The result? Magic. Take a look for yourself on the Live Client Sites page. All that from five fields in a content type. Seriously, this is the power and flexibility of structured content.


Finally, the Block View

I suppose I could have stopped with just the page, but I wanted folks to notice their fellow SiteFarmers' success in getting their sites online and learn more about them. I wanted a block almost identical to Latest News or Upcoming Events, but obviously set to pull from my Live Sites Content Type.

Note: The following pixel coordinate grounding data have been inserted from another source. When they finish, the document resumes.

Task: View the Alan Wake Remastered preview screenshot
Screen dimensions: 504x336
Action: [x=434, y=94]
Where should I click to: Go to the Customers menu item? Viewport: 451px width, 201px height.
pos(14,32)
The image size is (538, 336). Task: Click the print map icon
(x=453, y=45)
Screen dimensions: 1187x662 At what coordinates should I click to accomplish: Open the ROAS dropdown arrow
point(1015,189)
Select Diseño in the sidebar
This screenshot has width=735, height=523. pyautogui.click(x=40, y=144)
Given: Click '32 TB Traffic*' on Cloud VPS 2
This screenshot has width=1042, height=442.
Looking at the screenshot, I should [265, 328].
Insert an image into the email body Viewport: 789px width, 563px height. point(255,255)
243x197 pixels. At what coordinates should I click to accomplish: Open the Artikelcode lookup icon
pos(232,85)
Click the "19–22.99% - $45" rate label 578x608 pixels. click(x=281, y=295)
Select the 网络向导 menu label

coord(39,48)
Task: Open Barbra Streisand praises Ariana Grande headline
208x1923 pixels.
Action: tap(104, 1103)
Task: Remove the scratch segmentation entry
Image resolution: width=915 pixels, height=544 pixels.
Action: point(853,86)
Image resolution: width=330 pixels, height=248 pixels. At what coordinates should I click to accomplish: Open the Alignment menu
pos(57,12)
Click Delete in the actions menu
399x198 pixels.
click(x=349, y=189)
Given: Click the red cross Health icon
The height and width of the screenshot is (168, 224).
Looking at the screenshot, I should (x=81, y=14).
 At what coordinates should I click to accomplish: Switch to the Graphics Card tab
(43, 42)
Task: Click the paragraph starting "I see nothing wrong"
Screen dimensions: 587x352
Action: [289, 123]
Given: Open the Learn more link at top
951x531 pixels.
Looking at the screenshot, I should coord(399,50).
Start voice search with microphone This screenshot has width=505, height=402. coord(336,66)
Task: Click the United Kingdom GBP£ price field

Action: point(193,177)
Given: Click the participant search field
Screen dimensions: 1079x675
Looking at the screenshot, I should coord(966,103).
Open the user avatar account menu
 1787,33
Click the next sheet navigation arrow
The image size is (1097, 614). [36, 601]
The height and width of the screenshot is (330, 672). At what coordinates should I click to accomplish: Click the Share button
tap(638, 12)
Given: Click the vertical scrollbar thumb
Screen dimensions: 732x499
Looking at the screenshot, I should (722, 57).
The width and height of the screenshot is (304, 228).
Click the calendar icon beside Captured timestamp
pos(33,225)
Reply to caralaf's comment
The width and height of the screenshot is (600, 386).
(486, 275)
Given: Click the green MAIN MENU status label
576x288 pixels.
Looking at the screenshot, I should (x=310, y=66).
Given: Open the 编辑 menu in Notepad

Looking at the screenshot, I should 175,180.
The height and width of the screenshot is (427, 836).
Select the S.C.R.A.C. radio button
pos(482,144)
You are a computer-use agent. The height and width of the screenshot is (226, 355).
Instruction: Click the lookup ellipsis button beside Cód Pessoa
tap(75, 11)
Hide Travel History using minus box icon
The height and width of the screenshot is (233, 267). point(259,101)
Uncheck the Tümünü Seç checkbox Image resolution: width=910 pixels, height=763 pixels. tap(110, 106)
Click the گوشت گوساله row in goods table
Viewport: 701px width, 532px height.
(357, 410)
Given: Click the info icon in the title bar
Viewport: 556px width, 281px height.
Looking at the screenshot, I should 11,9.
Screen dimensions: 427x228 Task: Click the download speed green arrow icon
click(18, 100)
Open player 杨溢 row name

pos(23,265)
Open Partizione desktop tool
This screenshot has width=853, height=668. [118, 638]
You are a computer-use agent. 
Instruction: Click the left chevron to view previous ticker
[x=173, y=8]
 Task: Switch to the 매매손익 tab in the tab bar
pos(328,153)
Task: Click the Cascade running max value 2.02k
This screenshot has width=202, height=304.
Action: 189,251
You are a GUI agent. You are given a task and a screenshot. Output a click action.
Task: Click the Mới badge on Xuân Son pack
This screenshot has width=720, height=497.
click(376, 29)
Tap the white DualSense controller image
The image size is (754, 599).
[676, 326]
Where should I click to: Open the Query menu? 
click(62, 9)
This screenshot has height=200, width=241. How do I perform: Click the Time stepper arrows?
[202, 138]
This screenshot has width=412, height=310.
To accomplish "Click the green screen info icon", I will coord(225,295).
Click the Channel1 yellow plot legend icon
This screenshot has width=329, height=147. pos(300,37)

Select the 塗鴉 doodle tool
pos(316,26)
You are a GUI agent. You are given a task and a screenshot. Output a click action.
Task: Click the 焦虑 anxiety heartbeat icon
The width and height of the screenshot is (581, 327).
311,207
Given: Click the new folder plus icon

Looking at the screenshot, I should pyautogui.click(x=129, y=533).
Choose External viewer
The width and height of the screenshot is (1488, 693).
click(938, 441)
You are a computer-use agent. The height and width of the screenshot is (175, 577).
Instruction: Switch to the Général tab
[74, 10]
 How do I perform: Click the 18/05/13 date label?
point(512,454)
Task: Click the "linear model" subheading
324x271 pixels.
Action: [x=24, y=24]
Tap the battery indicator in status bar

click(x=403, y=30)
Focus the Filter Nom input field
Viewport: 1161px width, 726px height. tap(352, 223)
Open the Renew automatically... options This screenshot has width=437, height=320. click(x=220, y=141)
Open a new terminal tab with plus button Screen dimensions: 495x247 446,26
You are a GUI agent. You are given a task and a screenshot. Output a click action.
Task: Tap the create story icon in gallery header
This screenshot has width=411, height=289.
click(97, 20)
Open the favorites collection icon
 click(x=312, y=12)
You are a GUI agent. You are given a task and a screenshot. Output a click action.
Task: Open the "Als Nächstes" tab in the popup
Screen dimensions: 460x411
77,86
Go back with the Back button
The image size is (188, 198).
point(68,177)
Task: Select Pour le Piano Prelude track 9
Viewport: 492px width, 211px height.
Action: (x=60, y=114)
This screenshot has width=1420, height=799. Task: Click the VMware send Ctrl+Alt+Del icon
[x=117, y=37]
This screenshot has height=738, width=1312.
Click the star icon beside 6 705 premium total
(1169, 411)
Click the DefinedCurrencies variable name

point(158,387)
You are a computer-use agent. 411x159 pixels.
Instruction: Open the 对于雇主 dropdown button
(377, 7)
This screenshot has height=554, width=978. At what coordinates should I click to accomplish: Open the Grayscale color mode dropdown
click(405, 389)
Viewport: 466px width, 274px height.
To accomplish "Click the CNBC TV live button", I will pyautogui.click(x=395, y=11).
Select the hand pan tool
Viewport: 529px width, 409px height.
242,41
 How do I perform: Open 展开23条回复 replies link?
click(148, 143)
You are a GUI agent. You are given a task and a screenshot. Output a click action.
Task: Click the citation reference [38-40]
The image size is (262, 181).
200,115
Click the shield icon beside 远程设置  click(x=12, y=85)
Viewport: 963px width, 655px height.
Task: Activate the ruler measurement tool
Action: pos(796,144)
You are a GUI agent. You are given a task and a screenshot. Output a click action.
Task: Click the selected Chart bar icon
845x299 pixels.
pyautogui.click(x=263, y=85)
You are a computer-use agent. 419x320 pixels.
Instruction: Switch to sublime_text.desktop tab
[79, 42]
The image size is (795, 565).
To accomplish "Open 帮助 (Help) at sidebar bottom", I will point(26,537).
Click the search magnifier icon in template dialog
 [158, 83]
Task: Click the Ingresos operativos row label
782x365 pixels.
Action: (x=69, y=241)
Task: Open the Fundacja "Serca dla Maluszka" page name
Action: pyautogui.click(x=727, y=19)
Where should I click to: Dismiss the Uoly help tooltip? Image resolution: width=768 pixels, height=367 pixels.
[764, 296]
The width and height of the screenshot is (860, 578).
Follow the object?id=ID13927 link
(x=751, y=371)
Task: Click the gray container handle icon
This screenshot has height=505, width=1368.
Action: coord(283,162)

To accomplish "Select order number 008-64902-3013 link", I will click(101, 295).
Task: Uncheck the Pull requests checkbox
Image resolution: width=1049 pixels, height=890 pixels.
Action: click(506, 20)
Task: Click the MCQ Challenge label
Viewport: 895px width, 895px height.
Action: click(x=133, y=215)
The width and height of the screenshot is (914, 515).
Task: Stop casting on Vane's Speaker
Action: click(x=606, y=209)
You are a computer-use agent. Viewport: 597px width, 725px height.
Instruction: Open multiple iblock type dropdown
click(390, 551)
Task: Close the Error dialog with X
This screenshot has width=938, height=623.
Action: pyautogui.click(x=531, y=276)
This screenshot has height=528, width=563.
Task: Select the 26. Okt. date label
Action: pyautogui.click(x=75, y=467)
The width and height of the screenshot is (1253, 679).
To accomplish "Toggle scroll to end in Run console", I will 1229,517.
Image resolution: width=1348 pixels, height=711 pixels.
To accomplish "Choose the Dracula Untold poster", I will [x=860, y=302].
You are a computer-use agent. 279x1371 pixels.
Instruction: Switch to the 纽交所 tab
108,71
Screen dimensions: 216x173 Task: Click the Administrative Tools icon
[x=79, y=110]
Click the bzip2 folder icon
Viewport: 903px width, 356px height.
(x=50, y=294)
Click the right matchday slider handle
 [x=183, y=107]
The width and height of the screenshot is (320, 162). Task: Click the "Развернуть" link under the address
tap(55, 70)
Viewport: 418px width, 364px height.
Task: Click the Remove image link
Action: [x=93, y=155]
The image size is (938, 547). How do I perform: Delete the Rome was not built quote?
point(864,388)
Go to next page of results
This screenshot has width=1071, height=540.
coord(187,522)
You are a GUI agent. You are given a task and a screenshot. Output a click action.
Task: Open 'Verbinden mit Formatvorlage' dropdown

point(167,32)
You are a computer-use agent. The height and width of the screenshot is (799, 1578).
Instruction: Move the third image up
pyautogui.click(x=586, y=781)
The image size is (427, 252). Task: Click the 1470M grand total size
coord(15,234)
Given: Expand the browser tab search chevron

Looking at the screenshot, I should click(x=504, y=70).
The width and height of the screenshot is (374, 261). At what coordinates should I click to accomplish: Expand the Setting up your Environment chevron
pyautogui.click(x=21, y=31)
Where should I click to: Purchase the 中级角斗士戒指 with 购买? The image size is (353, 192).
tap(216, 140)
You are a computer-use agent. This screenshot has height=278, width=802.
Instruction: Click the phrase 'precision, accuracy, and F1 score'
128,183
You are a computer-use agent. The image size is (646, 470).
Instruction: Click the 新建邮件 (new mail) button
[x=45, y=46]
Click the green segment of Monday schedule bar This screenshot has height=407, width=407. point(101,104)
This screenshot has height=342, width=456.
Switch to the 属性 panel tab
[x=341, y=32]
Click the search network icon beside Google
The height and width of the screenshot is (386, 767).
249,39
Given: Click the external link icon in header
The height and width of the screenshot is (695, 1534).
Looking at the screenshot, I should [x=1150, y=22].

Following all the steps I'd learned doing my other two Views, here are the settings I used for my Block display on my homepage:

  • Format: Unformatted list
  • Show: Fields
    • Settings:
      • Provide default field wrapper elements checked
  • Fields
    • Title [hidden]
      • Rewrite Results
        • Output this field as a custom link. Link path: {{ token_name }}
    • Launch Date [hidden]
    • Live site url [hidden]
      • URL only checked
    • Site image [hidden]
      • Image style: Thumbnail
      • Link image to: Nothing
    • Global: Custom text
  • Filter Criteria
    • Published (= Yes)
    • Content type (= Live Sites)
  • Sort Criteria
    • Launch Date (desc)
  • Pager
    • User pager: Display a specified number of items | 3 items
    • More link: Yes
    • Link display: link to my Page View

Here's the HTML, CSS, Token structure I used:

Output of HTML and CSS with replacement tokens from PatternLab

The block now lives on our homepage. Check out the lower right corner to see the three most recent site launches.


TL;DR Roundup

The takeaways I learned from this project:

  1. Create first the content that other content relies on to function.
  2. Spend time thinking about what information you're going to need for your output when the content is displayed before you get started. Write it out so you can refer back to it.
  3. If a Content Type and View are involved, create a few pieces of content so your View has something to work with and you can see your results progression.
  4. Entity References make relationships between pieces of content.
  5. It's possible to embed or attach one or multiple Views into another View.
  6. If using exposed filters, you have to use the Embed option, or else your filters won't work.
  7. "Custom: text field"allows you to rewrite your output and add HTML and pre-created CSS classes into your site, bypassing the need for sub-theming.
  8. PatternLab is an awesome resource.
  9. When including a "Custom: text field" make certain it's the very last field in your list or else it won't have access to the full list of Replacement Patterns.
  10. You can include a custom "No Results" message for improved visitor experience. Each View display has a 'No Results Behavior" section in the middle column where you can set options for a null search return.
  11. You can also include a Reset button for your exposed filters to return visitors to the page's original state. This is located under the Advanced tab > Exposed Form > Exposed Form Style: Settings. Check the box for "Include reset button".